(a) The Chief Justice shall, by order, prescribe rules and forms to govern the conduct of proceedings before the land and titles division. The Federal Rules of Civil Procedure, Title 28, U.S.C., shall have no application to proceedings before the land and titles division.
(b) In any matter of practice or procedure not provided for, or where the strict compliance with any rule of practice or procedure may be inequitable or inconvenient, the land and titles division may act in each case in such manner as it considers to be most consistent with natural justice and convenience.History: 1967, PL, 10-17; 1968, PL, 10-62; 1969, PL, 11-54; 1970, PL, 11-116; PL. 11-119; amd 1979, PL, 16-28 § 13.
Amendments: 1979 Changed constitution of the division, a quorum and who shall hear controversies.
Reference to court’s direction to act not inconsistent with natural justice and convenience. Kaliopa v. Silao and Harris. 2 ASR 2d 1(1983).
Common law governs notions for new trial in Lands and Titles as it most nearly reflects “natural justice and convenience. Narruh V. Afenoa. ASR (1979).
Land and titles have a distinct and relaxed set of procedures. The strict standards which apply in federal court as to dissolution of temporary restraining orders do not apply. Tuilefano v. Beaver, ASR (1978).
Court’s broad powers to govern the conduct of proceedings and apply equitable remedies includes canceling records made by government officials on grounds of fraud or mistake. Fuimaono v Penitusi, ASR (1978).
Rule 24(a), Fed. R. Civ. P, applied in Land and Titles Division, expressly provides application to intervene be timely made. Maae v.

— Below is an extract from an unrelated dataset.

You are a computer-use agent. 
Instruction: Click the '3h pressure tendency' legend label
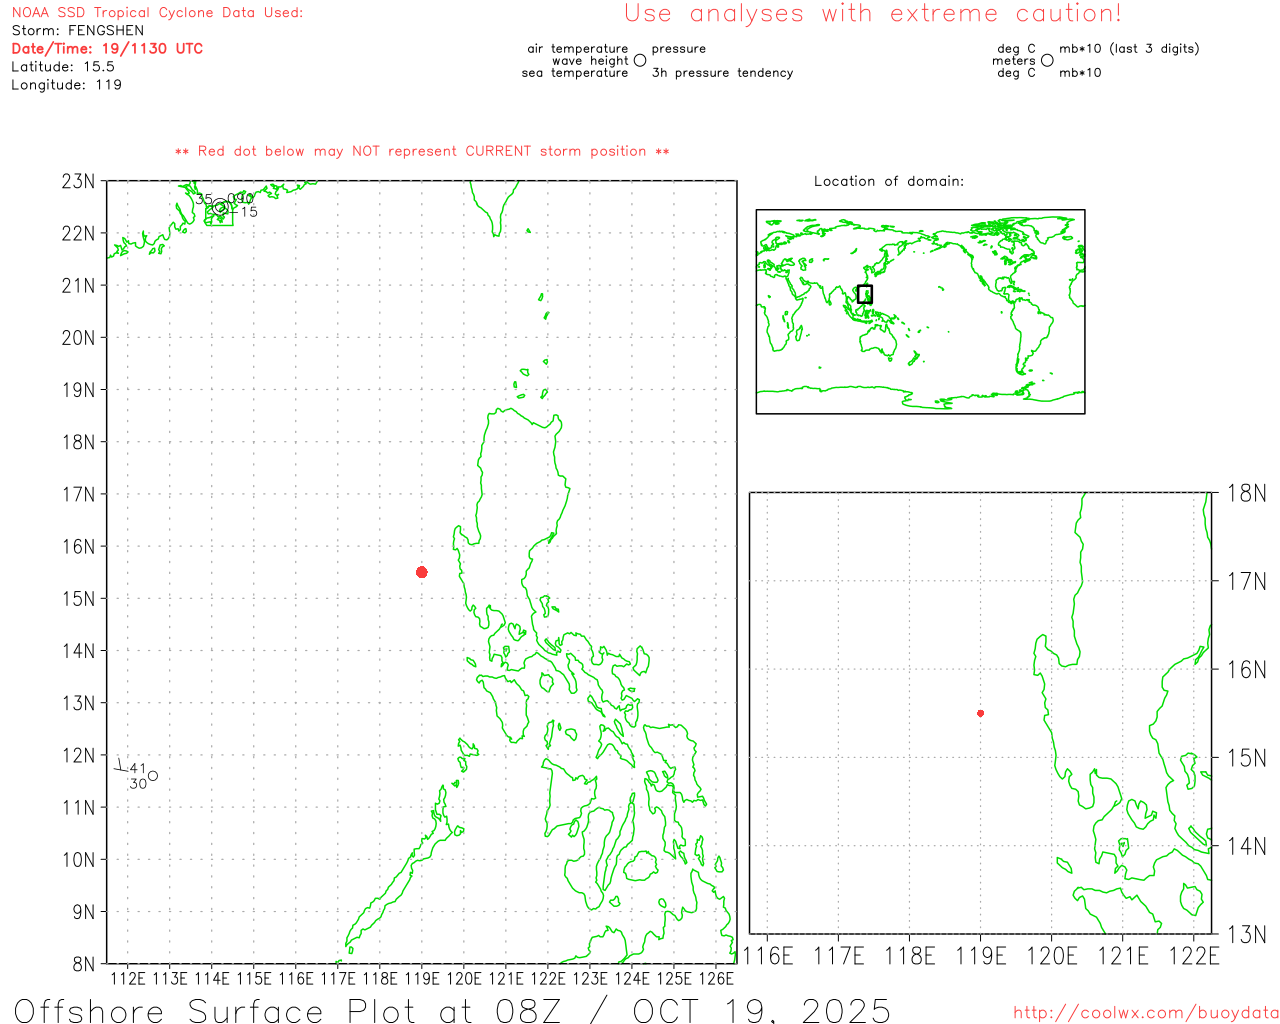point(722,73)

Pomele, ASR (1977).
while the court is proscribed from using the Fed. R. Civ P. in Land and Titles Division, it is not proscribed from using rulings that interpret those rules nor from seeking guidance from those rules. Faalafu v. 5ala, ASR (1977).
Territorial statute giving court power to suspend procedural rules that would lead to inequitable result does not give court power to suspend rules of substantive law. A.S.C.A. § 3.0242. Ape v. Puagele, 3 A.S.R.2d 109 (1986).
Territorial statute permitting court to subordinate rules of “practice or procedure” to exigencies of justice and convenience does not give the court power to overturn a final judgement in the absence of new evidence, fraud, surprise, or similar circumstances, since resjudicata is a rule of substantive law and not of procedure. A.S.C.A. § 3.0242(b); T.C.R.C.P. Rule 60. Willis v. Willis, 4 A.S.R.2d 144 (1987).
When petitioner in land dispute has failed to seek relief from the Office of Samoan Affairs as required by statute prior to seeking judicial remedy, but respondent has answered and appeared before High Court, court would observe considerations of equity and convenience by staying the action pending compliance with the administrative relief requirements rather than dismissing the action altogether. A.S.C.A. §§ 3.0242, 43.0302(a). Moeisogi v. Faleafine, 5 A.S.R.2d 131 (1987).
Statutory standard of “natural justice and convenience” requires that in land matters a party eventually be accorded his day in court and therefore, although the court prefers that all parties be present at a hearing, it will proceed without the defendants where they have continually postponed the trial date and failed to appear after proper notice of the trial date. A.S.C.A. § 3.0242. Ava v. Moe, 8 A.S.R.2d 95 (1988).
Court acted properly in granting motion to dismiss at conclusion of plaintiffs’ case, at least in light of Territorial statute allowing land court to proceed in such manner as it considers to be most consistent with natural justice and convenience, where plaintiffs objected that evidence they had been saving for rebuttal could have established a prima facie case but court concluded that defendants would prevail even if plaintiffs succeeded in proving every fact they offered to prove on rebuttal. A.S.C.A. § 3.0242. Willis v. Fai’ivae, 10 A.S.R.2d 121 (1989).